O śmierci aktorki poinformowała je córka, Jenny Grede Dahlstrand. Andersson już jako nastolatka na początku swojej filmowej kariery miała okazję współpracować z Bergmanem. Od 1950 roku przez kolejnych trzydzieści lat zagrała w dziesięciu filmach reżysera i trzech produkcjach telewizyjnych, zaliczając występy w takich klasykach „Tam, gdzie rosną poziomki”, „Siódma pieczęć” i „Persona”.
Role w filmach Bergmana przyniosły jej światową sławę i otworzyły bramę do Hollywood. Podczas swojej kariery wystąpiła w ponad 100 filmach, a w latach 60. i 70. zagrała między innymi w takich produkcjach jak „Pojedynek w Diablo”, „Wróg ludu” czy „Kwintet”.

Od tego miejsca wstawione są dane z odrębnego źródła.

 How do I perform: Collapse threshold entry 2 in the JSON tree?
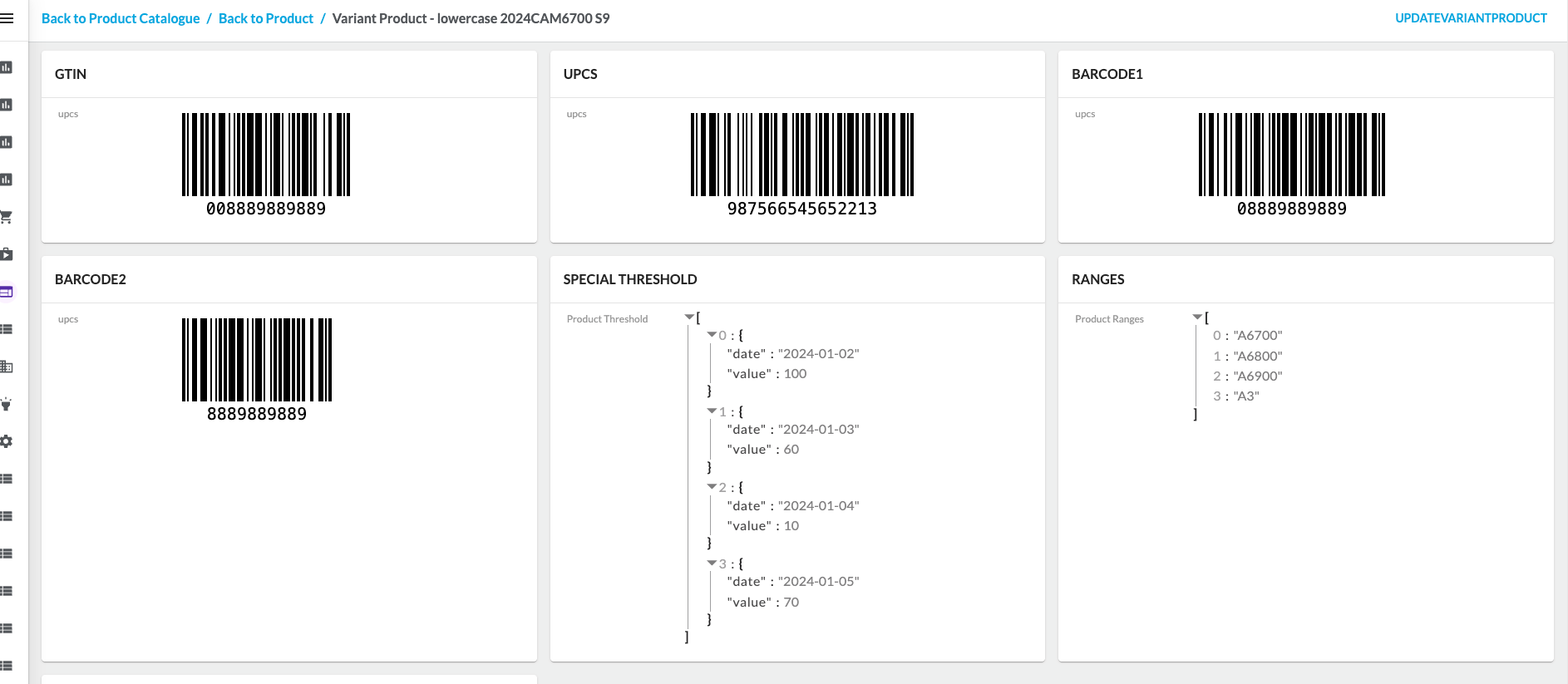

W 1958 roku zdobyła Złotą Palmę w Cannes dla najlepszej aktorki za rolę w filmie „U progu życia”, a pięć lat później wywalczyła jeszcze Srebrnego Niedźwiedzia na festiwalu w Berlinie za rolę w filmie „Kochanka”.
Po raz ostatni mogliśmy oglądać ją w serialu „Templariusze. Miłość i krew” z 2010 roku. Rok wcześniej aktorka doznała udaru, który częściowo sparaliżował jej ciało.